Mary Tolan, Accretive Health’s chief executive, said in a brief interview with the Chicago Tribune that Swanson’s report contained “a tremendous amount of innuendo and falsehoods and doesn’t represent what we do at all.
“When the truth is that you’re really advocating for patients and someone says you’re something that’s the exact opposite of that” the market fills with uncertainty resulting in undue damage to the company’s reputation, Tolan said. “These are not true assertions.”
Dr. David Hunter, a radiologist at the University of Minnesota, said he had heard complaints about the billing practices from colleagues at the university’s hospital, which is owned by Fairview. But Hunter didn’t really believe them until a couple of weeks ago, when a close friend arrived at the hospital for an MRI. The woman, a breast-cancer survivor, was ushered into a small room with a billing officer, who told her she had some unpaid bills to pay.
“She said, ‘What bills? I have paid all my bills,'” Hunter said.
The man told her she hadn’t received the bills yet, but still had to pay them. When she refused, the man pleaded that it would look bad on his record, Hunter said.
As a physician, Hunter said he was appalled. “It’s targeting people when they’re most vulnerable, which is to me ethically unconscionable,” he said.
Swanson’s report also detailed the way Accretive consultants, working in hospitals across the country, exchanged tips in private emails about how to ratchet up pressure on patients.
When a Medicaid patient in Detroit complained about harassment and called a lawyer, the Accretive employee wrote: “Now we have to waste our time to deal with this low-life patient and some dumb-ass attorney.”

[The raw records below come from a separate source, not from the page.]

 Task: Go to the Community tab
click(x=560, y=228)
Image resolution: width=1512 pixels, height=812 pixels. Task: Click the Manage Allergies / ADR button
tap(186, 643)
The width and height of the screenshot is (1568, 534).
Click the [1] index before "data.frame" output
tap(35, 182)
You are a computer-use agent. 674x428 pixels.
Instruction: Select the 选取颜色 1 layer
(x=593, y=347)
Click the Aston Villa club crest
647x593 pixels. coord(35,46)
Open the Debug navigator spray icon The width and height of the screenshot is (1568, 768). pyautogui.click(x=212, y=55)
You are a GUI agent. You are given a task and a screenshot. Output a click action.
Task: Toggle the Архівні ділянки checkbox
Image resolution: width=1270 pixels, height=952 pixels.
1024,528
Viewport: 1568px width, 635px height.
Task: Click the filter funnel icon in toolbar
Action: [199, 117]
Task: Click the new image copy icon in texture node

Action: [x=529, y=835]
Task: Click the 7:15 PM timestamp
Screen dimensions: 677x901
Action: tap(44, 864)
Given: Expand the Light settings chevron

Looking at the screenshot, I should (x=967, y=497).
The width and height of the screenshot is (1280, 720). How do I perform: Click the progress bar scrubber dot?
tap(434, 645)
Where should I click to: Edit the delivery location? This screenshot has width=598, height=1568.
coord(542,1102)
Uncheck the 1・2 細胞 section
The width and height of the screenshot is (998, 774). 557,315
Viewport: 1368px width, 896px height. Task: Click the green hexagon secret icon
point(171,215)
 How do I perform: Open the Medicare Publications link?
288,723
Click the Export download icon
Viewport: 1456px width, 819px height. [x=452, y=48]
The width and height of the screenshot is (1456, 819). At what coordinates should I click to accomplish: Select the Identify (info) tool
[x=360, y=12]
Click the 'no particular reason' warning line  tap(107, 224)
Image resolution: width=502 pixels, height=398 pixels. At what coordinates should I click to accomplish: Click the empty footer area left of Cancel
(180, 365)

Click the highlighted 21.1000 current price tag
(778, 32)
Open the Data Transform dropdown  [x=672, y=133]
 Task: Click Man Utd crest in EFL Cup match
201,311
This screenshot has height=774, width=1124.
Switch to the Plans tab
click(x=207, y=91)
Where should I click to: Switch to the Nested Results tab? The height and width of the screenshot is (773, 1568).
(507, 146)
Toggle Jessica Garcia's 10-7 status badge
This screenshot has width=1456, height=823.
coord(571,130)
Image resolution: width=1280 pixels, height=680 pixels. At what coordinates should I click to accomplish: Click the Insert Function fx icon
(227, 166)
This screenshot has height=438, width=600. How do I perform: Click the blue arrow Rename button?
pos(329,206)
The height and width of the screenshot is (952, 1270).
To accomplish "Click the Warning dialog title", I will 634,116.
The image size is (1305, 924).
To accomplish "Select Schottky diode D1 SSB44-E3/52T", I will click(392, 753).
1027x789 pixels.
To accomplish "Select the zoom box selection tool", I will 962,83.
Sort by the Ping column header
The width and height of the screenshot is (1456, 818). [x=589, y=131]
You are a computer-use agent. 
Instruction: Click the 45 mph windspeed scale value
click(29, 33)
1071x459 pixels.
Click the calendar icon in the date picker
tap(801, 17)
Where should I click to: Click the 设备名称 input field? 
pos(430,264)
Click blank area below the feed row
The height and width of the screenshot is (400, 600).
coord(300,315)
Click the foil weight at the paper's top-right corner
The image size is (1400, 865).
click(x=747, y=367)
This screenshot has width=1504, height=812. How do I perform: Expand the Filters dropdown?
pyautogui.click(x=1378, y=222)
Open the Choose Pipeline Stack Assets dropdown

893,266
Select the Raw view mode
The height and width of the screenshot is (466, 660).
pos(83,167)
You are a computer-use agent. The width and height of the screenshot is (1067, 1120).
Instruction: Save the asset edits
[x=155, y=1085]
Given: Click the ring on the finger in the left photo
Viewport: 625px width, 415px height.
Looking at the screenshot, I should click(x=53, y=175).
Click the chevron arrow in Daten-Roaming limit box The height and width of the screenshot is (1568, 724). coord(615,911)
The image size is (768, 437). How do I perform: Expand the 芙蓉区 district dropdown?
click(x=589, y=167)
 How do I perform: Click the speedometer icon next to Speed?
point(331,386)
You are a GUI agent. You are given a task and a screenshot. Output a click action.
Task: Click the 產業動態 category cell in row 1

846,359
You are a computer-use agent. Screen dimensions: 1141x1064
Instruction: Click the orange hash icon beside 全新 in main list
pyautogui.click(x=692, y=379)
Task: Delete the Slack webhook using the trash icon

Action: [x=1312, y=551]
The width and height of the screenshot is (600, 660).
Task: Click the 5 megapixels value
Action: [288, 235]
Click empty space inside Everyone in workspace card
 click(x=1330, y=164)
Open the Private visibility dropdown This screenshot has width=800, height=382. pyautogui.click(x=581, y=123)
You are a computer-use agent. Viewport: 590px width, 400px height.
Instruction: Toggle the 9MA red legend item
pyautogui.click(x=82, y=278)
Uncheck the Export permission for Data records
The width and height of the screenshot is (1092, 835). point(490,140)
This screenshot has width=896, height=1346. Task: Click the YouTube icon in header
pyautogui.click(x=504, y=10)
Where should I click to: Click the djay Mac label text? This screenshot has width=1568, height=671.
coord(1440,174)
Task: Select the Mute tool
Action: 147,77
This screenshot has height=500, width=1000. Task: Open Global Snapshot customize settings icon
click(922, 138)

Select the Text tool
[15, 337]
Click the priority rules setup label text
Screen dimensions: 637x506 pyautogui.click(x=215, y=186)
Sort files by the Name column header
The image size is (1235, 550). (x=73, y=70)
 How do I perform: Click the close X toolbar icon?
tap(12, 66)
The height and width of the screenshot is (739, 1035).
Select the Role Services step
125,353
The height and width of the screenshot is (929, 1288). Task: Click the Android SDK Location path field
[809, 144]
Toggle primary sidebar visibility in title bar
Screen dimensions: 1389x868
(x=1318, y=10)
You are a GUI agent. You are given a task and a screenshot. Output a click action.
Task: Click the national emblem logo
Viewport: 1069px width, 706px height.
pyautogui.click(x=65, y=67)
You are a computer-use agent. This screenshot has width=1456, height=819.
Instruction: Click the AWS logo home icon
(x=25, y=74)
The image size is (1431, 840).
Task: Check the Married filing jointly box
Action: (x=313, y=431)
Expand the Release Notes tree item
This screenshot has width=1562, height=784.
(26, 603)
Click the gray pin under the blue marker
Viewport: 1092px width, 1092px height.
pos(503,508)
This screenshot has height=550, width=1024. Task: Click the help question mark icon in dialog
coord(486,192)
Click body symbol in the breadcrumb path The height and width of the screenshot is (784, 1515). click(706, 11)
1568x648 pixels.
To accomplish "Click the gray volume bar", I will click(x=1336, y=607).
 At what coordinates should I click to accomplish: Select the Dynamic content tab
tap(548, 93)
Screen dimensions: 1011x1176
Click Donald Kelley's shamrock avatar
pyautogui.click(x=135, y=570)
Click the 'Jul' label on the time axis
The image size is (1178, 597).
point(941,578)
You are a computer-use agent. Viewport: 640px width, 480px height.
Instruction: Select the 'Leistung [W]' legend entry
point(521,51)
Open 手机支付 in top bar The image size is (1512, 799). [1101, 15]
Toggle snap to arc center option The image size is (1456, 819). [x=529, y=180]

If a patient balked at making a payment, hospital employees were given scripts by Accretive to wear down their resistance: “We really DO need to collect your co-pay/co-insurance/deductible today.” The implication, Swanson argued, is that patient care would suffer if they didn’t pay up.
Dan Fromm, Fairview’s chief financial officer, acknowledged that some hospital employees rebelled at the heavy-handed tactics.
He added that Fairview is trying to repair the damage with both patients and employees. “We do not and we will not let practices like that interfere with patients receiving timely and appropriate care,” Fromm said. “We underscore that repeatedly with our staff — that care comes first.”